PROVIDED TEXT
It took me a half hour just to get up the energy to shower, though in fact by this time, rehydrated and out of the sun, I was feeling better than alright. And the shower was so very nice. A shower where you really have to scrub to get clean has some sort of special integrity in it, does it not?

Sabina and I talked much both before and after dinner. She is a big gamer, a total nerd really, which is a relief. She even knows about Killer Bunnies! Just think--KB on many continents. I must remember to tell Tony this.

There was also a lovely woman that Sabina knew near us--a French woman named Genevieve. The two of them had walked through the Pyrenees together, even though Sabina speaks no French and Genevieve barely any English. Genevieve had managed to secure for herself a little room off the main room in the albergue, and she kept saying to us in her thick accent, "Come into my house!" When she found out I spoke some French she was delighted, and then found she could actually talk through me to Sabina a bit, even. I was very touched to be able to help these two friends, who up until this point could barely speak to one another, finally communicate with language a bit. Now that is a good reason to know a foreign language.

Darn, I'm out of time to write. Still not done with my story though. I really should have just abbreviated all of this, but well, with me it's either all or nothing. And now it's 10pm and sleep time. I am tucked away in my little sleeping bag, and the snoring has begun. No more light to write by anyway. Shall continue tomorrow.

Continued the next day

Okay, so, Sabina and I went down to dinner last night as I told you, crossing first the beautiful puente, or bridge. Voici le pont:



Once crossed, but before we ate, we decided to check out the couple of choice Romanesque churches in town. Humble structures they seemed to the cathedrals I have frequented of late. Each had a rounded tower and wind-swept sculptures on the doorways. I have come to Spain to see these sculptures, I really have.






Then of course, when you step inside and expect only cool darkness, instead you are met with gold--so much gold. In the bigger church there was gold everywhere, the entire eastern face from floor to ceiling--gold. Elaborate altars and altarpieces, statues of saints, and so much ornamentation it looks like a wall of golden lace. Not at all like France, where the churches I went to at least were more like monuments. But as we all know, the Spanish take their religion a little more seriously.

WRITTEN PROBLEM 1
Decide whether each statement agrees with the journal entry, answering yes or no and quoting the words that settle it: (a) Genevieve spoke fluent English. (b) Each of the Romanesque churches had a rounded tower. (c) In the bigger church, gold covered the entire eastern face.
WRITTEN PROBLEM 2
Repeat the part of the journal entry from "There was also" to "a foreign language.", word for word.

PROVIDED MATERIAL
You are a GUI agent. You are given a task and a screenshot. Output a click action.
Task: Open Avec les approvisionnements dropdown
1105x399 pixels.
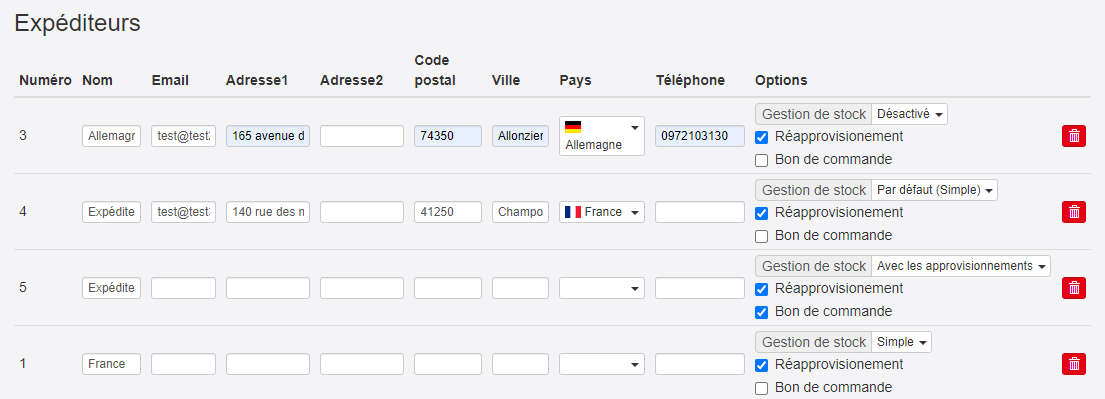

RESPONSE 1
(a) No: "Genevieve barely any English."
(b) Yes: "Each had a rounded tower."
(c) Yes: "the entire eastern face from floor to ceiling--gold."

RESPONSE 2
There was also a lovely woman that Sabina knew near us--a French woman named Genevieve. The two of them had walked through the Pyrenees together, even though Sabina speaks no French and Genevieve barely any English. Genevieve had managed to secure for herself a little room off the main room in the albergue, and she kept saying to us in her thick accent, "Come into my house!" When she found out I spoke some French she was delighted, and then found she could actually talk through me to Sabina a bit, even. I was very touched to be able to help these two friends, who up until this point could barely speak to one another, finally communicate with language a bit. Now that is a good reason to know a foreign language.